Na passada década de 1990, participei, junto a grandes professores e empresários brasileiros interessados no desenvolvimento do país, da criação do Instituto Universidade-Empresa (Uniemp), cuja finalidade era facilitar o encontro entre pesquisadores ligados ao SNPG e as empresas com forte vertente em pesquisa e desenvolvimento. Confesso que as conversas eram muito difíceis pelo mútuo desconhecimento dos objetivos de cada grupo. Mas o Uniemp permitiu muitas colaborações exemplares. A dificuldade de comunicação ainda está presente hoje, como pode ser constatado na difícil aceitação e implantação da Lei de Inovação. É quase impossível compreender por que isso acontece e por que o SNPG não foi capaz de incorporar colaboração de um ambiente importante para o nosso desenvolvimento.
A avaliação dos programas de pós-graduação foi parar na Justiça e os resultados da análise do último quadriênio foram divulgados apenas para os programas e estão sub judice. Como pacificar o processo de avaliação?
Acredito que esteja pacificado.
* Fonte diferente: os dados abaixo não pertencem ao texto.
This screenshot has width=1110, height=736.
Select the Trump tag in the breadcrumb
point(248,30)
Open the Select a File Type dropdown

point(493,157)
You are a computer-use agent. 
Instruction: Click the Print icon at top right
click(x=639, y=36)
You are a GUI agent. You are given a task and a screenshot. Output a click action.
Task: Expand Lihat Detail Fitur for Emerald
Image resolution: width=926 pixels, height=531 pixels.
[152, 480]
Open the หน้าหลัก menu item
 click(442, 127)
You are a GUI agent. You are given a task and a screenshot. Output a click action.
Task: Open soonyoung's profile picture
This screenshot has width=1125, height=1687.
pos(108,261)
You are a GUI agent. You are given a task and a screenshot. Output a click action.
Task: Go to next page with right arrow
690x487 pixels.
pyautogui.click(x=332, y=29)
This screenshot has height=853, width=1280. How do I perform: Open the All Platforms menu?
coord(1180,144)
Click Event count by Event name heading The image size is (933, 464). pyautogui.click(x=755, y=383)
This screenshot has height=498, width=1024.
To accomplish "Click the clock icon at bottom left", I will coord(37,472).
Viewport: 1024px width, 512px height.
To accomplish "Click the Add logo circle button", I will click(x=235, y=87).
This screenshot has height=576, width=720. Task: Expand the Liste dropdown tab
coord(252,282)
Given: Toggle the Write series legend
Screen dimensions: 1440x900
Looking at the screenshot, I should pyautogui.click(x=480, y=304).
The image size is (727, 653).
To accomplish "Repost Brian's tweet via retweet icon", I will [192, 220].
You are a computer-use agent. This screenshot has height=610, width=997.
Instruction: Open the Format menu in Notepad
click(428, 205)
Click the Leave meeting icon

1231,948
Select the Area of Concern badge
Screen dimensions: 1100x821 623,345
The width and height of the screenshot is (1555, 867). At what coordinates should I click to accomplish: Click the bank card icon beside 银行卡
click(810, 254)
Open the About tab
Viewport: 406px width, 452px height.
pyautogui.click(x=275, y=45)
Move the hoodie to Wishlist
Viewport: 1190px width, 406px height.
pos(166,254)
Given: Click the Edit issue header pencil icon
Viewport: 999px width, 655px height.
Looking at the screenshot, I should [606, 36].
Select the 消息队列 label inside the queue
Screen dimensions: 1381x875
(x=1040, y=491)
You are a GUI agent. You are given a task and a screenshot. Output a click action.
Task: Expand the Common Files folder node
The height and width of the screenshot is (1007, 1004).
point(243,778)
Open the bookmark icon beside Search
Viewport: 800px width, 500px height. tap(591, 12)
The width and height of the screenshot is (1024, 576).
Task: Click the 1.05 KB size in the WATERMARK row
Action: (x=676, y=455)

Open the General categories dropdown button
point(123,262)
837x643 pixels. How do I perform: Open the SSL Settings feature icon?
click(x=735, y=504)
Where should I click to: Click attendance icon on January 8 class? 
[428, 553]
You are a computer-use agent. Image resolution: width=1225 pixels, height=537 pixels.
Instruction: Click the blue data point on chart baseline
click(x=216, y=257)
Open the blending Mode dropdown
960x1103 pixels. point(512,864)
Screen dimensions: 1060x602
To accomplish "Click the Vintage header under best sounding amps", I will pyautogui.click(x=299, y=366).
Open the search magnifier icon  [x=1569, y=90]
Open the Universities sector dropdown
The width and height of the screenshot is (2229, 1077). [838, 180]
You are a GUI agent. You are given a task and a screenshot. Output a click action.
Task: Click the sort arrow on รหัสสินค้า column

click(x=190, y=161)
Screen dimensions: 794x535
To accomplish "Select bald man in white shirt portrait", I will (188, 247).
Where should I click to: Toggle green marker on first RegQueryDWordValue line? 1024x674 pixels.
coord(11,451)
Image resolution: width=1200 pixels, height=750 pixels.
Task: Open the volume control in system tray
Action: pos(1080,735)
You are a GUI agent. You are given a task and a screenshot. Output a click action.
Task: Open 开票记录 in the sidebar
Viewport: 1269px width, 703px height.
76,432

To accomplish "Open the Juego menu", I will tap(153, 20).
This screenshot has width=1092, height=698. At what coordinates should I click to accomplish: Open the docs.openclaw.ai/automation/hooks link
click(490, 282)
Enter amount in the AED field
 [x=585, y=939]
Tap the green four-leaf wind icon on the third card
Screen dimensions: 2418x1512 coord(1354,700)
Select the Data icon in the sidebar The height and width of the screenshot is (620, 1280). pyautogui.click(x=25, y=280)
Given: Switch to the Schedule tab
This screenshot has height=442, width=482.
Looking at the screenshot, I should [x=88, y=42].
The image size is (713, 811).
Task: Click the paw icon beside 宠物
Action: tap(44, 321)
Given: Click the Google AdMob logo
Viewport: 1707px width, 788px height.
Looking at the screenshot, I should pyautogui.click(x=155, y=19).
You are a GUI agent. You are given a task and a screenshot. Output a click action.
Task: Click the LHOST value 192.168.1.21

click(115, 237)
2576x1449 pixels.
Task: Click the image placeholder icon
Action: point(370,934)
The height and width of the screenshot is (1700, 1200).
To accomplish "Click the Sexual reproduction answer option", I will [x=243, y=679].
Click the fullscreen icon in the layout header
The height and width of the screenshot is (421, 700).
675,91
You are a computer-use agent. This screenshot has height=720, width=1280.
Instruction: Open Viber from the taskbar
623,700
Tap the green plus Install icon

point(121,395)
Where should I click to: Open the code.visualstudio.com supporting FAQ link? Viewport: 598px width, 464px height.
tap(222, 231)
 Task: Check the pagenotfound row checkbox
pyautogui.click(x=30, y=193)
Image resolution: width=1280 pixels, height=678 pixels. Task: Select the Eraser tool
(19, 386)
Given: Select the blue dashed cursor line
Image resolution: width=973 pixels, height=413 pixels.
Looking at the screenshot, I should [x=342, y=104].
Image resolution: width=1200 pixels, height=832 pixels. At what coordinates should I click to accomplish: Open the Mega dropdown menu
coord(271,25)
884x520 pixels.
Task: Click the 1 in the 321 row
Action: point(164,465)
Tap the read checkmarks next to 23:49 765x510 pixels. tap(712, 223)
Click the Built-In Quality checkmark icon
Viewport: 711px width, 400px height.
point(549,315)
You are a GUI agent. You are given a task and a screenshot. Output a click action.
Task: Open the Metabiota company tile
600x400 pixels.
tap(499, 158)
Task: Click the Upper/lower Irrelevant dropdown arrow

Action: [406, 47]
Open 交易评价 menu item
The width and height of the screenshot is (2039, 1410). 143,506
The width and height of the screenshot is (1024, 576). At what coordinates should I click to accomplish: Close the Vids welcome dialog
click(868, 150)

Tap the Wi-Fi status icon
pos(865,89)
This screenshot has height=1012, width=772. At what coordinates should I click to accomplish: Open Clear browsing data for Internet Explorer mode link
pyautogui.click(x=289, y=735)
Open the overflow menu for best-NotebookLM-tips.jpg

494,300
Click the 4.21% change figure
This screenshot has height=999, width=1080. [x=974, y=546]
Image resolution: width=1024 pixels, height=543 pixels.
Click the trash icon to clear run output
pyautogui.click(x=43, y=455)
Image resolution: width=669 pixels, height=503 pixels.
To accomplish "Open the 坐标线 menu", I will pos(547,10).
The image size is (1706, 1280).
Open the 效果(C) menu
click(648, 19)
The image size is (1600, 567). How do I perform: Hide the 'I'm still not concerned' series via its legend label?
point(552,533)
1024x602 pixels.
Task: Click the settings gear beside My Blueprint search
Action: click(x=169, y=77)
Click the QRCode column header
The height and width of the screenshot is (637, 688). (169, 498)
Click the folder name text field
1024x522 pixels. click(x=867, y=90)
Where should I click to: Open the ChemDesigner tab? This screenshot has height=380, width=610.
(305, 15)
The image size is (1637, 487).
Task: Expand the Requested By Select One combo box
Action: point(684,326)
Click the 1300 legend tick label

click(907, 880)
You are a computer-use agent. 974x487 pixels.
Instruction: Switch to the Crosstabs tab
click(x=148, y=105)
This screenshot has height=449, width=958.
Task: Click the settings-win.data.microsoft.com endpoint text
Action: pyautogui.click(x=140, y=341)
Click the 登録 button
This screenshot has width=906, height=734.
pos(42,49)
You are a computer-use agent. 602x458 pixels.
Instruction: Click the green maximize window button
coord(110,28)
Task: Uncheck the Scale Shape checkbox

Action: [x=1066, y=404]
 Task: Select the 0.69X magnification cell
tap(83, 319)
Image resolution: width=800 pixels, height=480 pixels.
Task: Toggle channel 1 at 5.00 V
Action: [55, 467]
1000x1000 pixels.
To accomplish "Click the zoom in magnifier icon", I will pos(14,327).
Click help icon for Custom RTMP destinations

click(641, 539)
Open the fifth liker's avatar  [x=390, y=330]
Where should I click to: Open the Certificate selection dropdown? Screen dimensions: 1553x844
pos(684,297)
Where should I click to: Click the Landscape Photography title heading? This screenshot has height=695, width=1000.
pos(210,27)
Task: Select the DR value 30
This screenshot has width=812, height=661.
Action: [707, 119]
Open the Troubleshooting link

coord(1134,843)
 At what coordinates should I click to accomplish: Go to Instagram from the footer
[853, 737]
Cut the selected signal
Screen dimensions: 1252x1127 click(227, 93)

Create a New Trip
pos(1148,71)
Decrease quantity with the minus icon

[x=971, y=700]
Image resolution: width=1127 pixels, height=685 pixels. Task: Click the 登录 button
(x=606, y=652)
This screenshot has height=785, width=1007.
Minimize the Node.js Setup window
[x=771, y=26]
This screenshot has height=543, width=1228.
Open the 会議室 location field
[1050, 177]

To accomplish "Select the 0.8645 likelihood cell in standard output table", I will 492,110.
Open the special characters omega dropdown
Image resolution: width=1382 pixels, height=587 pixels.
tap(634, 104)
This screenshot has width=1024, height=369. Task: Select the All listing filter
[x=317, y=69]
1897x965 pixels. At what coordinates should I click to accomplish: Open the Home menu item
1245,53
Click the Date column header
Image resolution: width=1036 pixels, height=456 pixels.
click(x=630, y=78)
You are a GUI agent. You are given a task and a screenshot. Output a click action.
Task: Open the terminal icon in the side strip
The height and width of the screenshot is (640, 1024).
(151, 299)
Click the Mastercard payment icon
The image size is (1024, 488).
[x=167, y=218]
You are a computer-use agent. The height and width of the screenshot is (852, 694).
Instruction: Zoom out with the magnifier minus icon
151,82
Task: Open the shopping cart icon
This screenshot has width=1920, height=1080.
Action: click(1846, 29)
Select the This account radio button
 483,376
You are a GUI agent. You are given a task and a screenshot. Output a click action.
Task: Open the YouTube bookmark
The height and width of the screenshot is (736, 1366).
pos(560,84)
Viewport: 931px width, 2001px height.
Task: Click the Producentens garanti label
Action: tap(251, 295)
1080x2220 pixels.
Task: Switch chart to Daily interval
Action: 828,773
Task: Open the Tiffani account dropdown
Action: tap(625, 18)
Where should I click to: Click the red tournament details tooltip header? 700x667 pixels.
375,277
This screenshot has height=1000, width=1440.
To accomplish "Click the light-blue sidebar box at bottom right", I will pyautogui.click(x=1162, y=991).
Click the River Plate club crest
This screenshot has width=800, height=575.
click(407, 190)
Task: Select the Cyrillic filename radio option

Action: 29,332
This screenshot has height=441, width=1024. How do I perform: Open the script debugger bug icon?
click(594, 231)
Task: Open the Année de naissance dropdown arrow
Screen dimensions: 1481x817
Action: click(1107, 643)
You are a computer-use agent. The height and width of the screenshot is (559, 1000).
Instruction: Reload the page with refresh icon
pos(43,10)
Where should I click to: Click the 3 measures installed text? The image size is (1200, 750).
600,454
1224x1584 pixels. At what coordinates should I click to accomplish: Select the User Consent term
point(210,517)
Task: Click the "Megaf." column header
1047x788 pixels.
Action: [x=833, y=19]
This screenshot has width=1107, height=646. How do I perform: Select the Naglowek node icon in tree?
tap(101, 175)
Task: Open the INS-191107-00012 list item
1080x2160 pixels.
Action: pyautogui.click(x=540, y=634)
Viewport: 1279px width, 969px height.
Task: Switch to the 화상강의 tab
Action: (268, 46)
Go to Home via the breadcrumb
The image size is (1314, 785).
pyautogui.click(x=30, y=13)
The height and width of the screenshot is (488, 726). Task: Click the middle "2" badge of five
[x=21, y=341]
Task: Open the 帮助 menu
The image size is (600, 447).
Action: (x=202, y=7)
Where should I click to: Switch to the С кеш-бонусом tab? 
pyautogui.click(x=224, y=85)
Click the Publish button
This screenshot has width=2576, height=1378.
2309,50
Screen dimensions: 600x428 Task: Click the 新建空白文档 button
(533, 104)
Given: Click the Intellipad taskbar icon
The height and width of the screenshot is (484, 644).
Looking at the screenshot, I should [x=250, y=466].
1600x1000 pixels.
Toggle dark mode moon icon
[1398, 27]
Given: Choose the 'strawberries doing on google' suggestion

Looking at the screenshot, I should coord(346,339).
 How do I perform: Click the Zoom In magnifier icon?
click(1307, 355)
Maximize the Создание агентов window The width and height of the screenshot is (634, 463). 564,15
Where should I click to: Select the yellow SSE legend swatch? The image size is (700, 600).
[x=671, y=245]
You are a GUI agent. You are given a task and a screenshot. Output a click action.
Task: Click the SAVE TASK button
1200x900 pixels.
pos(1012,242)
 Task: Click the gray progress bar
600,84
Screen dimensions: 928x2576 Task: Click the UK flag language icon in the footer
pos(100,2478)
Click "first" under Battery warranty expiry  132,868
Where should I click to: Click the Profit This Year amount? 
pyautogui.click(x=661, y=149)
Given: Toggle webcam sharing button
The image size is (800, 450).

Há muito aprendi que a avaliação tem muitas facetas para além daquela de apontar as virtudes e as fragilidades de um sistema. Há muitos outros interesses, quer financeiros, de prestígio, de visibilidade etc. No caso da pós-graduação, a avaliação está vinculada ao repasse financeiro através das taxas de bancada e das bolsas, que hoje representam um montante razoável para as universidades. E, sendo assim, todos querem se sair bem na avaliação. Acredito que será necessário deixar espaços de reivindicação abertos por tempo suficiente para que se apresentem as justificativas para revisão de sua avaliação. E, para tanto, é necessário muita maturidade e cuidado para que tudo não termine em judicialização, cujos critérios nem sempre estão baseados nos valores do SNPG.
O professor Abilio Baeta Neves, ex-presidente da Capes, fez um estudo no ano passado para municiar as discussões do PNPG que mostrou dados preocupantes. Um deles era o de subfinanciamento: boa parte da produção acadêmica dos programas de pós-graduação não tem financiamento. Como enfrentar esse problema?
O problema principal não é propriamente o subfinanciamento, mas a flutuação do financiamento. A FAPESP ganhou toda sua credibilidade ao manter o investimento em projetos e bolsas de forma contínua e regular. Quando um projeto é contemplado, o pesquisador sabe que receberá os recursos até o final de sua vigência. No nível federal, não é isso o que acontece. Parece uma brincadeira de mau gosto, quando de repente surge a notícia de que houve contingenciamento e que o dinheiro destinado à pesquisa vai ficar “bloqueado”. Depois, bloqueiam mais um pouquinho e depois cortam tudo. Às vezes, só as bolsas vinculadas ao projeto seguem sendo pagas e os alunos continuam trabalhando mesmo quando o financiamento acabou. Em resumo, o que nos falta é que se cumpram os compromissos assumidos com os pesquisadores cujos projetos foram devidamente avaliados. Esse já seria um grande passo.
Quais serão os próximos passos da comissão?
Estamos selecionando grandes temas, e os professores agora, em grupos, vão começar a discuti-los. Estamos em tratativas com o Centro de Gestão de Estudos Estratégicos [CGEE] para a realização de um foresight estratégico com vistas a subsidiar as ações prioritárias para o próximo PNPG. A necessidade de planejamento dos caminhos futuros é fundamental quando nos preocupamos com a formação de jovens que atuarão em ambientes ainda não bem delineados, onde as possibilidades são ainda pouco visualizadas. Já começamos, mas sabemos que ainda há muitas pessoas a serem ouvidas. Muitos serão chamados a contribuir e opinar. A metodologia do foresight tem elementos qualitativos e quantitativos que permitem delinear diferentes cenários. Além disso, a cada passo, quando um assunto estiver aparentemente concluído, teremos audiências públicas para amplificar as discussões. Desejamos que este PNPG tenha a pluralidade necessária para que dê conta das diversas complexidades do nosso país e do momento que a humanidade vive. Os egressos dos variados programas deverão estar cientes desses desafios e especialmente aptos a colaborar nas buscas de soluções mais adequadas à realidade do momento. O país espera isso de todos nós.